Laurent Ozon@LaurentOzon

La question est de savoir s'il y a moins ou plus de compétences techniques chez un Français de 25 ans aujourd'hui que chez un Français de 25 ans en 1950. Poser la question ainsi, c'est révéler un paradoxe. Nous croyons progresser techniquement, mais concrètement, nous nous appauvrissons puisque nous utilisons des produits fabriqués sur des chaînes automatisées, dans des processus d'assemblage parcellaires répartis sur de nombreux pays, que nous ne pouvons ni comprendre ni réparer. Notre compétence se réduit à apprendre à utiliser un outil avant qu'un nouvel outil ne le remplace. C'est ce que Harry Braverman nommait le deskilling, à savoir la déqualification structurelle produite par la division parcellaire et l'automatisation. Prenons un exemple : il y a plus de compétences techniques chez un paysan en biodynamie qui analyse ses sols, comprend la biochronologie des cycles de croissance, trie et sélectionne ses semences, que chez un agriculteur de la Beauce enfermé dans son tracteur étanche pour éviter de respirer les poisons qu'il répand sur des plants OGM brevetés, rachetés chaque année à des multinationales.

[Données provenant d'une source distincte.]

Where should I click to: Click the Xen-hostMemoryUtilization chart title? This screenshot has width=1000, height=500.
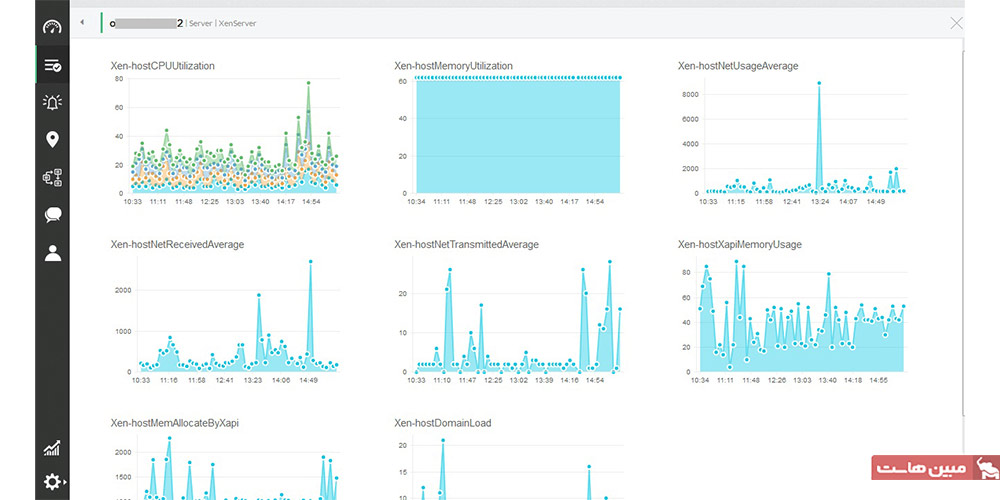click(453, 66)
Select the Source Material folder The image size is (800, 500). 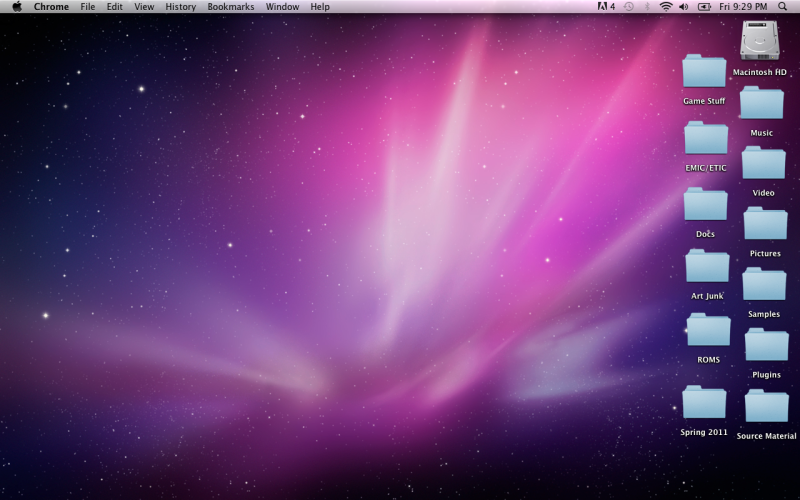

Le premier "sait", le second "opère" dans un système dont il est exclu de la compréhension fine autant que de la réparation. Jacques Ellul l'avait théorisé comme processus d'autonomisation de la technique et de fait, formation de la technosphère. Le système technicien trace son propre chemin, produit lui-même ses propres problèmes (iatrogènese), et appelle toujours plus de technique comme seule solution. La technosphère nous équipe, centralise, standardise, et rend pratiquement impossible de se situer hors du système de production pour le comprendre ou le refuser. Sa géographie même est une architecture d'incompréhension puisque personne, nulle part, ne saisit l'ensemble du système dans lequel il est assimilé. Passé un certain seuil, le progrès technique opère un délestage intégral : il ne nous donne plus des outils, il nous donne des prothèses. Il y a donc bien deux techniques. Les "technologies appropriées" relèvent de la première catégorie : elles maintiennent la compétence technique, l'autonomie, la capacité de faire par soi-même. La technosphère relève de la seconde : elle nous rend dépendants et pratiquement incompétents. Le retournement de la technique impose de sortir de la fausse opposition entre pro-technique et anti-technique ou des discussions obsolètes sur la technique et la condition humaine.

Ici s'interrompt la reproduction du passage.